Don’t believe the hype!

Signs of AI hype are not confined to digital regulation; EU Member states increasingly view the deployment of AI in many sectors as an inevitability. This narrow perspective makes it difficult to address systemic root causes. Instead, AI is framed as a 'silver bullet,' as evidenced by the massive expansion of powers granted to police and security authorities (see the recent post by Elke Schwarz in this series) to utilize AI and data analytics tools.

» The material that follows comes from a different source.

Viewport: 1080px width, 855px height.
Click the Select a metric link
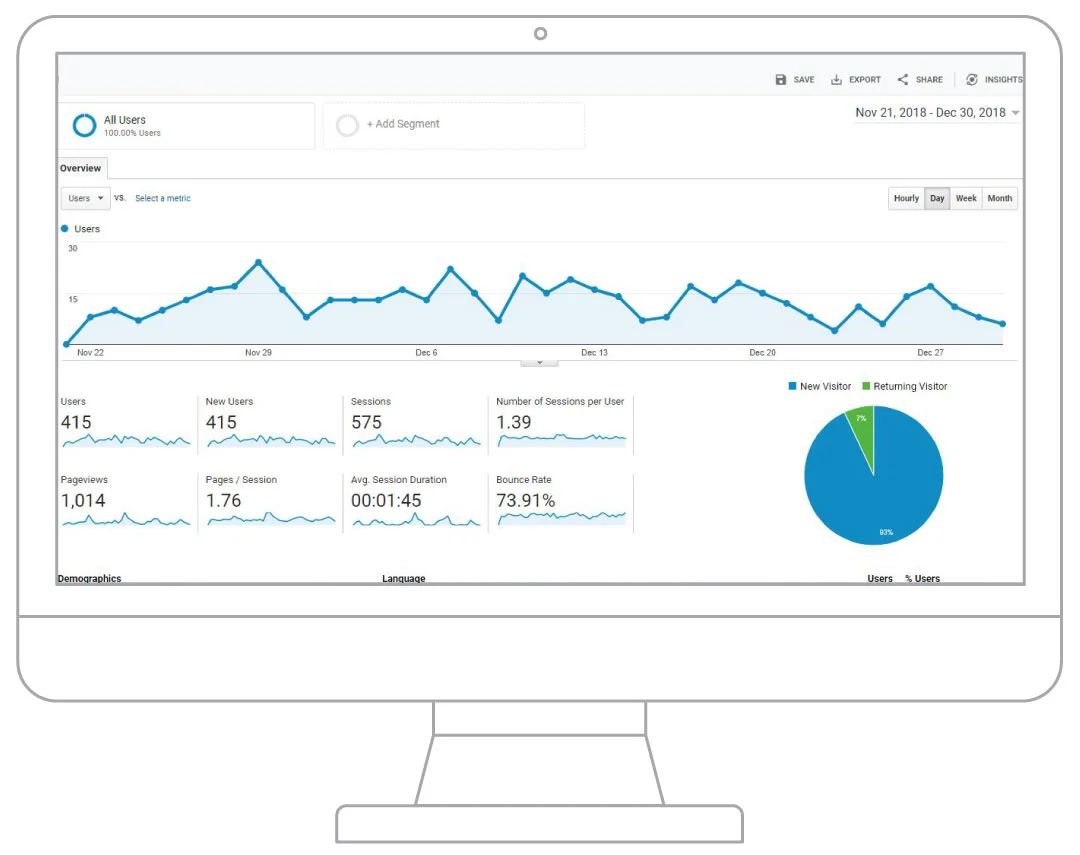(x=162, y=198)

Europe should not aim to replicate the scale of American Big Tech AI, nor is it in its interest to do so. Legal certainty, digital sovereignty, and a principled commitment to fundamental rights are not barriers to progress; they are the true foundations of sustainable development. Europe’s competitive edge lies in leveraging its unique regulatory identity to foster investment in infrastructure and SMEs, particularly within the strategic frontier of industrial AI.

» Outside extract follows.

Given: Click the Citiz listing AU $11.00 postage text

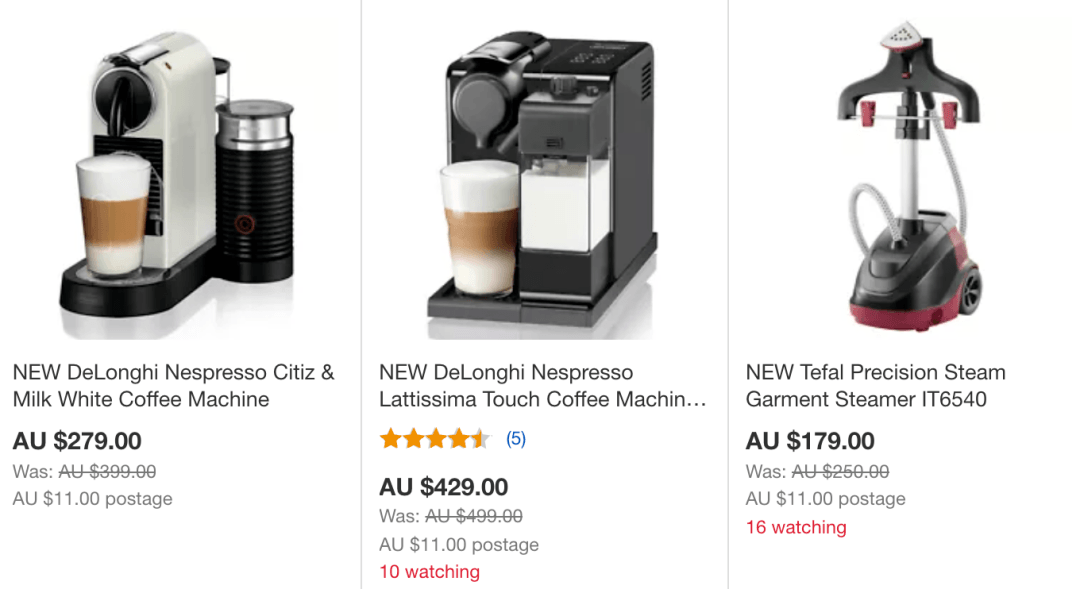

Long-term public acceptance depends on sustainable technical development rooted in fundamental rights, a regulated yet free economic order, and robust democratic processes. Far from being a barrier, regulation is essential; a total absence of oversight does not guarantee innovation and can, in fact, stifle economic growth by eroding the rule of law: Regulatory decisions should not be driven by hype.

Authors

Hannah Ruschemeier
Hannah Ruschemeier holds the Chair for Public Law and Law of Digitalisation at the University of Osnabrück. Her research focuses on AI and platform regulation, data protection law and privacy, and democracy in the context of digital transformation. She is a fellow at IVIR, the Institute for Informat...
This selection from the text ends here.